Workflow conventions

  • One commit per concrete log type when adding game support: pattern class + log subclass + synthetic fixture + test in a single commit, run composer test, then move on. <Game>Detective::__construct() wiring goes in its own follow-up commit once all log types are present.
  • Out-of-scope cleanup goes in its own commit. Tempting workflow/lint fixes (e.g. deprecated CI syntax, comment hygiene) noticed mid-feature should not be folded in — separate commit or follow-up PR.
  • Pre-destructive checkpoint pattern. Before bulk renames/moves: git commit --allow-empty -m "pre-X checkpoint" as a revert anchor. Skip the empty slot if it produces no diff at the end of a plan.
  • Release flow. Semver: a new public API surface bumps the minor version, not the patch (v0.1.x → v0.2.x). Cut: rename [Unreleased] to [X.Y.Z] — YYYY-MM-DD in CHANGELOG.md, add a [X.Y.Z]: link reference at the bottom, fresh empty [Unreleased] above; lightweight backup/pre-vX.Y.Z tag (local only) before annotated git tag -a vX.Y.Z; push the annotated tag only.
  • Feature branches.
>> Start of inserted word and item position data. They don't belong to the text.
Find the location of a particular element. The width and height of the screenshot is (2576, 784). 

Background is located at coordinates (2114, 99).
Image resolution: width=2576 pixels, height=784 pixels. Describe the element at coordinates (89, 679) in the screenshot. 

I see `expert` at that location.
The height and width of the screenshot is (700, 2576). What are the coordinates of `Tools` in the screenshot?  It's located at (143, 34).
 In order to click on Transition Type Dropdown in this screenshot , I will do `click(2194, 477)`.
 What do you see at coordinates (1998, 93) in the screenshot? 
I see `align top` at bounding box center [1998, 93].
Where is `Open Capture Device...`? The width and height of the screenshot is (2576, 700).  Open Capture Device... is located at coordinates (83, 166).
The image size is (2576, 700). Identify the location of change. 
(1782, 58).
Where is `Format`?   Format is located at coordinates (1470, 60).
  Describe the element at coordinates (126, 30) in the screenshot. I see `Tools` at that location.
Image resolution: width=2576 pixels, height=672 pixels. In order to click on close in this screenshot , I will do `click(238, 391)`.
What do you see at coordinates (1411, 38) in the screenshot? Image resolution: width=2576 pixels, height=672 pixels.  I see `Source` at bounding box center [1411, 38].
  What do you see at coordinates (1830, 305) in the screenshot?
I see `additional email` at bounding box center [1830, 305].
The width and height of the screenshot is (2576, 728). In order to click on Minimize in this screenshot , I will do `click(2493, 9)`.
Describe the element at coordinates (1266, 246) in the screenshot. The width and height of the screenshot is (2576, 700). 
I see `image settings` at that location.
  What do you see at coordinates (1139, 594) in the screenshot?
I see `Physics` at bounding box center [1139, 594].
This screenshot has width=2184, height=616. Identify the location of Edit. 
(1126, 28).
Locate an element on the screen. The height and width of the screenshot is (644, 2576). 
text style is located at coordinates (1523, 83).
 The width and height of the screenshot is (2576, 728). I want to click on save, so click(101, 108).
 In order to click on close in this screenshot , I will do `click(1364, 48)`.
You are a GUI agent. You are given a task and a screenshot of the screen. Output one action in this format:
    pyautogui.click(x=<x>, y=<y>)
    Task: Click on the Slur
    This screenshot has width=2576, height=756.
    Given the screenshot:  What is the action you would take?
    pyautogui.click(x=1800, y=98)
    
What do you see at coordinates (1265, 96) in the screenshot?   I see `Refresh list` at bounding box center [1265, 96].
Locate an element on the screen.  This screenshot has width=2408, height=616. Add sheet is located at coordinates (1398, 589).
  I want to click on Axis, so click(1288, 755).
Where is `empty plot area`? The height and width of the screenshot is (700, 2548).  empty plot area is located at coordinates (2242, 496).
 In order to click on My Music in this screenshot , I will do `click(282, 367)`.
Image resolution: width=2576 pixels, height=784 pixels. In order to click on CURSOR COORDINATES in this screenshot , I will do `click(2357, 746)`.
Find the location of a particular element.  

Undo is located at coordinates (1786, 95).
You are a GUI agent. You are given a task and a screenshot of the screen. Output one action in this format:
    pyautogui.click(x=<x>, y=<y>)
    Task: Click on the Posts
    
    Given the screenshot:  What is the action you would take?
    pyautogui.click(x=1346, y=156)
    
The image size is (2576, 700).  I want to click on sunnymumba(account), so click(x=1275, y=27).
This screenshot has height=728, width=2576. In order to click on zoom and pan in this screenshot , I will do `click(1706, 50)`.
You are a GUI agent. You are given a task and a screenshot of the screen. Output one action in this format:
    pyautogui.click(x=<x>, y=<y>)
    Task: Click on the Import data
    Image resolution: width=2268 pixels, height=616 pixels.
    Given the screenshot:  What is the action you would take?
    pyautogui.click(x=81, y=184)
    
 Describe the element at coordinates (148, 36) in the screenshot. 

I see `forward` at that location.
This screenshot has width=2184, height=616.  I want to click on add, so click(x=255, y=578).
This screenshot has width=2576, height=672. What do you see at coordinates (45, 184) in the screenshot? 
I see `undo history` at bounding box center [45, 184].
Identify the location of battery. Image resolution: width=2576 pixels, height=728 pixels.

Substantive feature work lands on a <feature>-bootstrap-style branch off master with a backup/pre-<feature> lightweight tag at the branch start, merged --no-ff after user review. The redactor and iblogs-bootstrap branches set the precedent.
  • Specs and plans live at docs/superpowers/specs/YYYY-MM-DD-<topic>-design.md and docs/superpowers/plans/YYYY-MM-DD-<topic>.md per the brainstorming and writing-plans skill conventions.

Privacy / fixture rules

  • Logs.zip at the repo root contains real production server data (Steam IDs, player names, world coordinates). It is gitignored.
  • Extract for reference: unzip -q Logs.zip -d .scratch/pz/. Real logs then live under .scratch/pz/Logs/ (gitignored). Use only as format reference. Do not paste raw Steam IDs, player names, or coordinates into chat output, commit messages, or any committed file.
  • All fixtures committed under test/src/Games/<Game>/fixtures/ must be synthetic, hand-crafted from the observed format with placeholder identifiers: 76561198000000001/2/3 for Steam IDs, Player1/Player2/AdminUser for names, generic coords (1000-1100, 2000-2200, 0).